TASK BRIEF:
Without including any images, set down the records below exactly.

EXTRACTED INFORMATION section start

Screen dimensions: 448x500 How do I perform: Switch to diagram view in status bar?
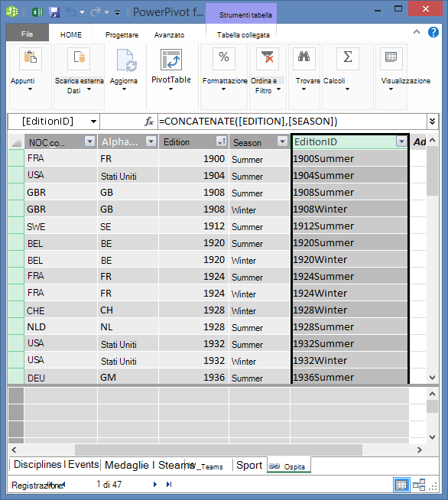[419, 485]
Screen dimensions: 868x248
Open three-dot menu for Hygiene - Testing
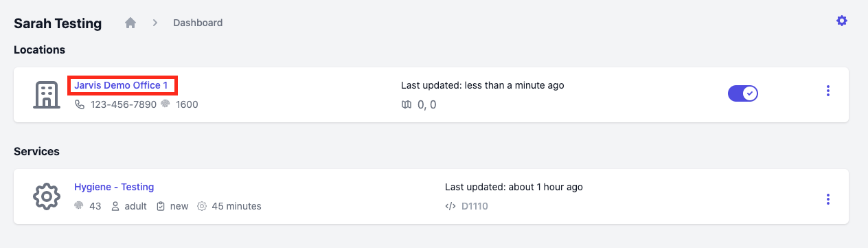[828, 199]
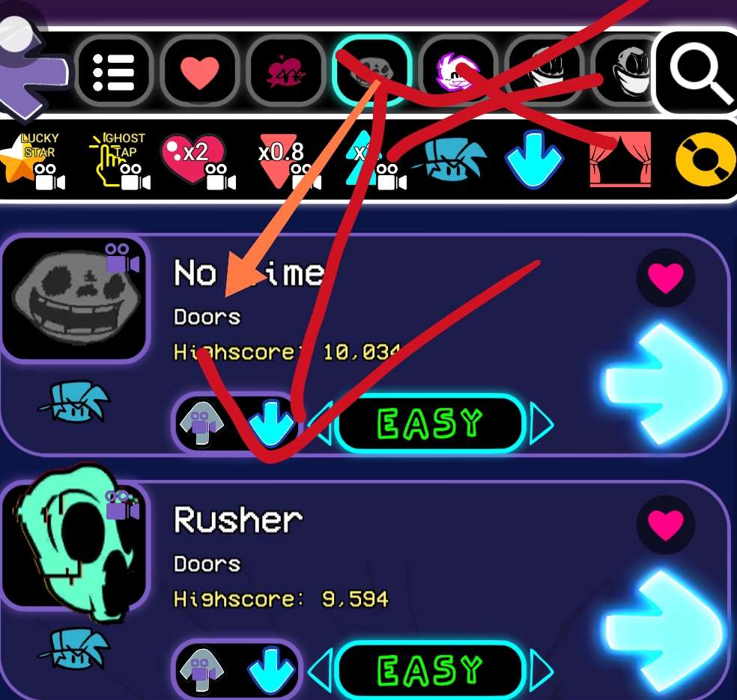Click the red stage curtain icon
Viewport: 737px width, 700px height.
coord(620,159)
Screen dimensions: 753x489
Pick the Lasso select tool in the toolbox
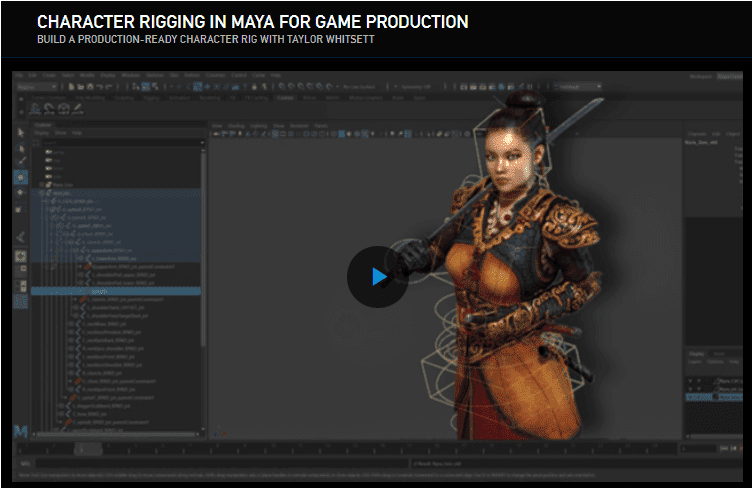[x=22, y=147]
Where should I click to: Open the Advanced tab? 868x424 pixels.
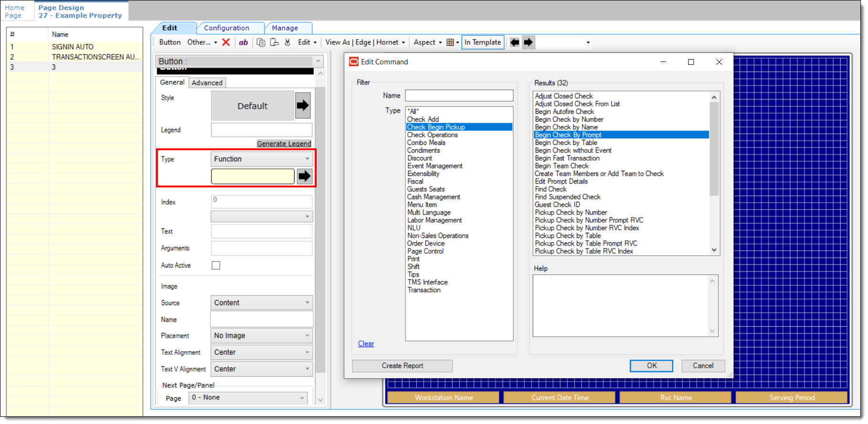pos(207,83)
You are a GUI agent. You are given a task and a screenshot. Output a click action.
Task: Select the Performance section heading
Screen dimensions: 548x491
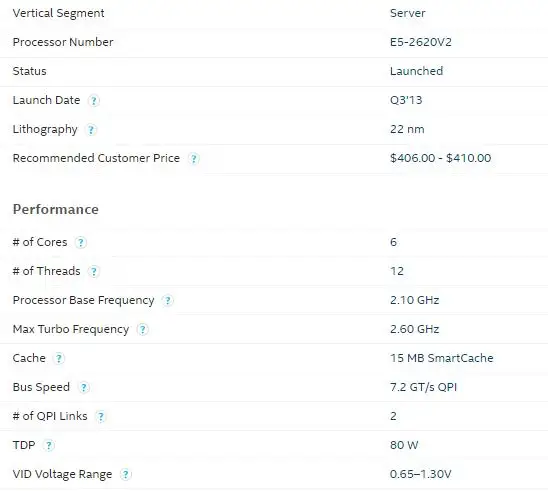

EXTRACTED INFORMATION section end

WRITTEN ANSWER:
Screen dimensions: 448x500 How do I perform: Switch to diagram view in status bar?
[419, 485]
Screen dimensions: 868x248
Open three-dot menu for Hygiene - Testing
[828, 199]
Click the red stage curtain icon
Viewport: 737px width, 700px height.
coord(620,159)
Screen dimensions: 753x489
Pick the Lasso select tool in the toolbox
[x=22, y=147]
Where should I click to: Open the Advanced tab? 868x424 pixels.
pos(207,83)
You are a GUI agent. You are given a task and a screenshot. Output a click action.
Task: Select the Performance section heading
Screen dimensions: 548x491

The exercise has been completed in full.